Birding Without Borders

Day 64: Adios Amazonas

Noah meets a local expert and also says goodbye to a pair of close friends.

March 5, 2015, Lima, Peru — You can tell that a lodge caters to birders when they serve a full, sit-down breakfast at 4:30! Gunnar, Glenn and I were joined for predawn pancakes today at Pousada Amazonas by a guide named Silverio Duri, one of Peru’s best local birders and conservationists. Silverio is from a native community of several hundred people called Infierno, located along the Tambopata River. In the early '90s, he helped envision and manage the project that became Pousada Amazonas.

Amazonas may be unique among South American bird lodges in how it is run. The idea for an ecolodge in this area was originally hatched by an outside company called Rainforest Expeditions, but they decided to work with the community of Infierno (partly because the community controlled access to the best forest) to build the lodge. Twenty years later, the plan is to hand all control over to the community by 2019, and the lodge, as a successful business, is now one of Infierno’s main sources of income. They have been able to build a new school because of Amazonas, and the lodge trains and employs many local people. The closest parallel I can think of in the United States are the many casinos operated by native tribes—but obviously that is an entirely different business! In any case, Pousada Amazonas is a shining example of how ecotourism can motivate conservation and local prosperity.

Silverio signed on as one of Amazonas’ original managers and became interested in birds while guiding guests at the lodge. Along the way, a motorcycle accident sent him to Lima for a significant hospital stay, and he took the opportunity to learn English (which Silverio now speaks better than many Americans). He returned to Amazonas, stepped down as a manager, and became a specialized bird guide. Silverio knows the birds here better than anyone—we spent several hours with him this morning at Amazonas’ canopy tower and on several trails, and he knew every sound in the forest. If you ever get the opportunity to go birding with Silverio, take it—the man is a legend!

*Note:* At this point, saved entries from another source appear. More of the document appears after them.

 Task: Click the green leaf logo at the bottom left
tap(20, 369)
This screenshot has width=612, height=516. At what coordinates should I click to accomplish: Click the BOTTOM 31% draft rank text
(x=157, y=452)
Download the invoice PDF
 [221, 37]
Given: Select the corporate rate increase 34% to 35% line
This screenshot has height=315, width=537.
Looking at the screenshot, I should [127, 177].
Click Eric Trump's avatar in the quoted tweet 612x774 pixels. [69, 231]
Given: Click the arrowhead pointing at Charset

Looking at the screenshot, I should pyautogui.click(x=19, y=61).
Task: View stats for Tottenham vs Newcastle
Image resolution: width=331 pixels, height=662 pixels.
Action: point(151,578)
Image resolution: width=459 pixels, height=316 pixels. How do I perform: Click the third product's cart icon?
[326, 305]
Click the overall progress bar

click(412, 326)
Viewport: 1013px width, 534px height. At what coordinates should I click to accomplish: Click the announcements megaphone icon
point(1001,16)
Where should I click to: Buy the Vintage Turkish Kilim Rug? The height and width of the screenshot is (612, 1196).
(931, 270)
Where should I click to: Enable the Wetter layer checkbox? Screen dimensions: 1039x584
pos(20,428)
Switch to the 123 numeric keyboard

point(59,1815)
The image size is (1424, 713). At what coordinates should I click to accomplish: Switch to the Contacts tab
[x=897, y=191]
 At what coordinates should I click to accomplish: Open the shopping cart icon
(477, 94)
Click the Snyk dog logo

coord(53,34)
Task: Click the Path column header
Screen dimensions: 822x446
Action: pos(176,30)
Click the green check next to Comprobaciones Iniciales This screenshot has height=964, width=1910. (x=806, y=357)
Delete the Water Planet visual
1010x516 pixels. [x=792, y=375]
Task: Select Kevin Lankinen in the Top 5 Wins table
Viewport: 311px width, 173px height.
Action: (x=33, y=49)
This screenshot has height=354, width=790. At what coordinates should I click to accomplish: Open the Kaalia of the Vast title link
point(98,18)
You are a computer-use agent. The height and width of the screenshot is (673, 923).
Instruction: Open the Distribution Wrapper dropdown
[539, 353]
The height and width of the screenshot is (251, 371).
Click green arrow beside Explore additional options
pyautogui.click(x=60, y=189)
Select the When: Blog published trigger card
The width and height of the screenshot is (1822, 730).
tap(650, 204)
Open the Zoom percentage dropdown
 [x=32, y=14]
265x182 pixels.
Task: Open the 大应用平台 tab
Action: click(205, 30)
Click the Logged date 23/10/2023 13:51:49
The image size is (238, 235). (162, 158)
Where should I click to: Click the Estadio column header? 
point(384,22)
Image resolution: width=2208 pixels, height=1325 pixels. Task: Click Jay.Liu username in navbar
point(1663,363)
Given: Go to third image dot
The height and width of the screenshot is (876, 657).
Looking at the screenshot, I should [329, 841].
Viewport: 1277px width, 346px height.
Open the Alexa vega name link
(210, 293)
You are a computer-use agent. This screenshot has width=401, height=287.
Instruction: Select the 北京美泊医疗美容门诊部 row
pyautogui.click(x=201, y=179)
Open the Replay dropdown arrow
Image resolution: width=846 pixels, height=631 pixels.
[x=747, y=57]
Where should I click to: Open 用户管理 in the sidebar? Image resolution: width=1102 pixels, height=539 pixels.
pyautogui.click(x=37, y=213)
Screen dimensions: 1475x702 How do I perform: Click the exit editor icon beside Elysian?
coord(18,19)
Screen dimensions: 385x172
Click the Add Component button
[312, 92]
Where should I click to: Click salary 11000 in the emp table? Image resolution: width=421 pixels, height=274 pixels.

Mid-morning, we said goodbye to Pousada Amazonas, and I said goodbye to Gunnar and Glenn (my excellent birding companions for the past three weeks!), and to Peru. In 21 days of bouncing around this country I’ve seen 784 species of birds (488 of which were new for my year). It’s time to move on. This afternoon I caught a flight from Puerto Maldonado to Cusco, then to Lima, and will take a redeye to Quito, Ecuador tonight. The Big Year rolls on!